GIVEN INSTRUCTION:
Reproduce the stretch of items below, from the start of the items through the line containing "click(138, 28)". Include both ends and keep every line unchanged.

[Data records]
.....

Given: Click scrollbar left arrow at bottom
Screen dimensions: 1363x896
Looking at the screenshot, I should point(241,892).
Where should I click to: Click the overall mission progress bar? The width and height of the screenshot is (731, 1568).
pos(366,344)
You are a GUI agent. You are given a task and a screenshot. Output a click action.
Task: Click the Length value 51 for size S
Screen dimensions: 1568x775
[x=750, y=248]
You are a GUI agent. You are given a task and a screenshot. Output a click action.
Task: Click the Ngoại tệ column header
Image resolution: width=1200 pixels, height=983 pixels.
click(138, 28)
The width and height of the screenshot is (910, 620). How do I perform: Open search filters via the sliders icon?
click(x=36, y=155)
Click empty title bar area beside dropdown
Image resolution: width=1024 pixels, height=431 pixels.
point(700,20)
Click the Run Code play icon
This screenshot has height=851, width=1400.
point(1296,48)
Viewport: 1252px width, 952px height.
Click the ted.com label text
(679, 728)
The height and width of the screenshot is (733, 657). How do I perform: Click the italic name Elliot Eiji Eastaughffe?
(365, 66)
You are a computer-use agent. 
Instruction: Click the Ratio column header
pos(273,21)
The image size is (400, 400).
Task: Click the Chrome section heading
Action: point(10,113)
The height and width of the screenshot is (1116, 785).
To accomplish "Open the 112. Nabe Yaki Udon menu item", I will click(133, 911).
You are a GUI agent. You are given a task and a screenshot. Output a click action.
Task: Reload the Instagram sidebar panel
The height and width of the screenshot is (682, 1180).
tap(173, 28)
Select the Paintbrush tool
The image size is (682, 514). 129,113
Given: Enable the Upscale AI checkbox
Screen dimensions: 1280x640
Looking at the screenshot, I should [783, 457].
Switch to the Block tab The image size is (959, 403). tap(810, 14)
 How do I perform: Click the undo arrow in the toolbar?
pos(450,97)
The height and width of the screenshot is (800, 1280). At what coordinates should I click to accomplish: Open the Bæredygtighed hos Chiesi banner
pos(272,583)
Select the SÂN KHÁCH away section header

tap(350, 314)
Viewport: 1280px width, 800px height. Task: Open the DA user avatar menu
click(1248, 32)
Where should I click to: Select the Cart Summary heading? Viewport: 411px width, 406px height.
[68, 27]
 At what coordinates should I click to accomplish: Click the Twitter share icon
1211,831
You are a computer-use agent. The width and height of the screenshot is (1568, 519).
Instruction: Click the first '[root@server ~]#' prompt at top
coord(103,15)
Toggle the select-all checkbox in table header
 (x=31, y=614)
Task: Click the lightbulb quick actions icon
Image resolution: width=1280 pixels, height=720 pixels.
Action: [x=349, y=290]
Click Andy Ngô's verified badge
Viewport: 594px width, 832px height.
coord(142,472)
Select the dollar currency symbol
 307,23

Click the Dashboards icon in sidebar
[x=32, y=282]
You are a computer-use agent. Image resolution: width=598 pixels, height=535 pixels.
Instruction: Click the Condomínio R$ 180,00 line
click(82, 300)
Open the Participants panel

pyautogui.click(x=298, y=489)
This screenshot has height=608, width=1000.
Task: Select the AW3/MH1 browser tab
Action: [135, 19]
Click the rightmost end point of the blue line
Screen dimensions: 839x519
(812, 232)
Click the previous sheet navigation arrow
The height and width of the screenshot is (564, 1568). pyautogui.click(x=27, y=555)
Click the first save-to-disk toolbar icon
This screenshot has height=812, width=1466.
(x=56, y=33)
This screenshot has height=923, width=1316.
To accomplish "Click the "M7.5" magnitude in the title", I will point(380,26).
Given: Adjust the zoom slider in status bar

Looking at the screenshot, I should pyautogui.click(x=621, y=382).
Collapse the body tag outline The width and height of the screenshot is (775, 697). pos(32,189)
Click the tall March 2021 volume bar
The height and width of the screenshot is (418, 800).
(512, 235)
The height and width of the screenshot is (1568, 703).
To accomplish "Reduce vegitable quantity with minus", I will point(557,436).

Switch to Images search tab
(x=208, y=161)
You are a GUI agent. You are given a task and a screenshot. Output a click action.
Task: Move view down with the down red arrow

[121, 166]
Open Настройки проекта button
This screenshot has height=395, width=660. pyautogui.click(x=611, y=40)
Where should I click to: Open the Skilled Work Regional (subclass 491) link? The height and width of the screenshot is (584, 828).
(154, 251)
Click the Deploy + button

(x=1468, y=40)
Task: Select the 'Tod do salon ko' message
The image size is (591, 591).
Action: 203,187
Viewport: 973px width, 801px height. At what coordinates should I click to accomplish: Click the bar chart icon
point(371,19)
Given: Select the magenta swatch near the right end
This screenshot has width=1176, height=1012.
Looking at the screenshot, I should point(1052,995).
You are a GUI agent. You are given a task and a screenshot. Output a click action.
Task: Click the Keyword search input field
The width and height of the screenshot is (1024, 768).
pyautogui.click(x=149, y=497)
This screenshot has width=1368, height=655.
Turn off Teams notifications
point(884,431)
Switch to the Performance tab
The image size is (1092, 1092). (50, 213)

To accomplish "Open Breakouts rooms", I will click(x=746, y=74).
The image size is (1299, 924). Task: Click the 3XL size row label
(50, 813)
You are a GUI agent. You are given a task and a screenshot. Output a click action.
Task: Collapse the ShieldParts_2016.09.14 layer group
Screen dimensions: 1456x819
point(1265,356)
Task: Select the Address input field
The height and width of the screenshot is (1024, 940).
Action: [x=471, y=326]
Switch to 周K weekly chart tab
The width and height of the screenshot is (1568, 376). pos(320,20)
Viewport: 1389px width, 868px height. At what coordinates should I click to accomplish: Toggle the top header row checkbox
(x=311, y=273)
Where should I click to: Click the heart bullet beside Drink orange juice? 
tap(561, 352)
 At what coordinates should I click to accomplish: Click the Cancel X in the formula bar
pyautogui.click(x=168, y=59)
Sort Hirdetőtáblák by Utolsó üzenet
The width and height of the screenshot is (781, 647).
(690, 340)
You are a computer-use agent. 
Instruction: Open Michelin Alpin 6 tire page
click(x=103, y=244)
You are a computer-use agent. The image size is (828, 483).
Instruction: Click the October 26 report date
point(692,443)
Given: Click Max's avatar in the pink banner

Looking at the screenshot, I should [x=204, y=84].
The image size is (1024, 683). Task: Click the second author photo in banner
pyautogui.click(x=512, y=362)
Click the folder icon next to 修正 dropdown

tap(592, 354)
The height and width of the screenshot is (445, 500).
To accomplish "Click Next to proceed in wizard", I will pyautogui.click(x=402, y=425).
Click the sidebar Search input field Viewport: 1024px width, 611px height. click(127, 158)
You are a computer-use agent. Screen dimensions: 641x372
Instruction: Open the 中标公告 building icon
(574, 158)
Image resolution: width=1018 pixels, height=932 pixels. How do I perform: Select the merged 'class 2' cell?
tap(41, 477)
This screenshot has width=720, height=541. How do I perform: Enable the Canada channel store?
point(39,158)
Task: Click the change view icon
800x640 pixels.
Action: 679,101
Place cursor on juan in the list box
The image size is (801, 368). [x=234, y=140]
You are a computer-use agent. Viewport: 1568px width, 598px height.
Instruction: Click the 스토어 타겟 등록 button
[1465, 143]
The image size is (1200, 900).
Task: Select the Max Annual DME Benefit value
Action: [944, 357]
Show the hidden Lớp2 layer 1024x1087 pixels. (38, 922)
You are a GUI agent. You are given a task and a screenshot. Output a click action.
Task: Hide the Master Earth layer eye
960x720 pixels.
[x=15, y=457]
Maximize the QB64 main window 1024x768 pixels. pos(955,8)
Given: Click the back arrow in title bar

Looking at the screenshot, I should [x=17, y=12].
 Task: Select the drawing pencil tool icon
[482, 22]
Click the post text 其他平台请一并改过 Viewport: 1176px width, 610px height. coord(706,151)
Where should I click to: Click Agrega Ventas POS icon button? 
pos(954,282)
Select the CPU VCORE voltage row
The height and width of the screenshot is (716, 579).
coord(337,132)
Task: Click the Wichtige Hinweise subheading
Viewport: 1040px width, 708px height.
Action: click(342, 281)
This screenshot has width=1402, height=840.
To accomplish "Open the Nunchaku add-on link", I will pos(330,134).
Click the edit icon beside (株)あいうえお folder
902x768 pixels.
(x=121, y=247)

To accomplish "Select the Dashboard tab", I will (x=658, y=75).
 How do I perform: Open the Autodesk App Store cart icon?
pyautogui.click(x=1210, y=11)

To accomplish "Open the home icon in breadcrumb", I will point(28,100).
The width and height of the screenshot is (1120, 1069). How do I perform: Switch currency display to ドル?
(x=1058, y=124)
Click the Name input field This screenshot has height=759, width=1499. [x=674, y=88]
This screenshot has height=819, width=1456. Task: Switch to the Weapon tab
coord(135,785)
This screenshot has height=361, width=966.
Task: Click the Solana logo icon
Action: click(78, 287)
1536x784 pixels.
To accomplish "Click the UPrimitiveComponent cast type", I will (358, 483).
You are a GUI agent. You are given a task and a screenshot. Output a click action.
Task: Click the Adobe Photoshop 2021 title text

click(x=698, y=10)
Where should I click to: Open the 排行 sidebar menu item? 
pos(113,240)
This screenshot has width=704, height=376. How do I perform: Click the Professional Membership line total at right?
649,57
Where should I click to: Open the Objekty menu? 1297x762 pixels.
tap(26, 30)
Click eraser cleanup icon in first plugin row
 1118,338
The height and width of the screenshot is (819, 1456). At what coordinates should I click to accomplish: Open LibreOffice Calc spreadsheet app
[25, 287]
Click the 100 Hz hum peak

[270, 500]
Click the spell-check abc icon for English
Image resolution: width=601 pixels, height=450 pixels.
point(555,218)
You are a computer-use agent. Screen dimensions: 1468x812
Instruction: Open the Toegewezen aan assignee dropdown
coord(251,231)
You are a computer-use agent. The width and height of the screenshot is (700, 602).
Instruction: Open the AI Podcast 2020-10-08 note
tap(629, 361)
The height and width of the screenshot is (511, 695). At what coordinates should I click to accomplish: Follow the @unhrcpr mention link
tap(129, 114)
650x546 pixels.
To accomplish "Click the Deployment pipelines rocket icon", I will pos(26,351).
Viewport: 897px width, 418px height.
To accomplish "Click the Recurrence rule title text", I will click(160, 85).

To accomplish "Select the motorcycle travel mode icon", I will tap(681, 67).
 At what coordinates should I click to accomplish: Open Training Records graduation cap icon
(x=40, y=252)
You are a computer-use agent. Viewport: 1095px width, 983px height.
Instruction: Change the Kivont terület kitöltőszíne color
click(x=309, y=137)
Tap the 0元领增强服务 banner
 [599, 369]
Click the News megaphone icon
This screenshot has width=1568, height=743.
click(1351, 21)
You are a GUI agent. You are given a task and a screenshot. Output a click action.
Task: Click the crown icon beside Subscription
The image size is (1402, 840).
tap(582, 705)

.....

IN RESPONSE:
Given: Click scrollbar left arrow at bottom
Screen dimensions: 1363x896
Looking at the screenshot, I should point(241,892).
Where should I click to: Click the overall mission progress bar? The width and height of the screenshot is (731, 1568).
pos(366,344)
You are a GUI agent. You are given a task and a screenshot. Output a click action.
Task: Click the Length value 51 for size S
Screen dimensions: 1568x775
[x=750, y=248]
You are a GUI agent. You are given a task and a screenshot. Output a click action.
Task: Click the Ngoại tệ column header
Image resolution: width=1200 pixels, height=983 pixels.
click(138, 28)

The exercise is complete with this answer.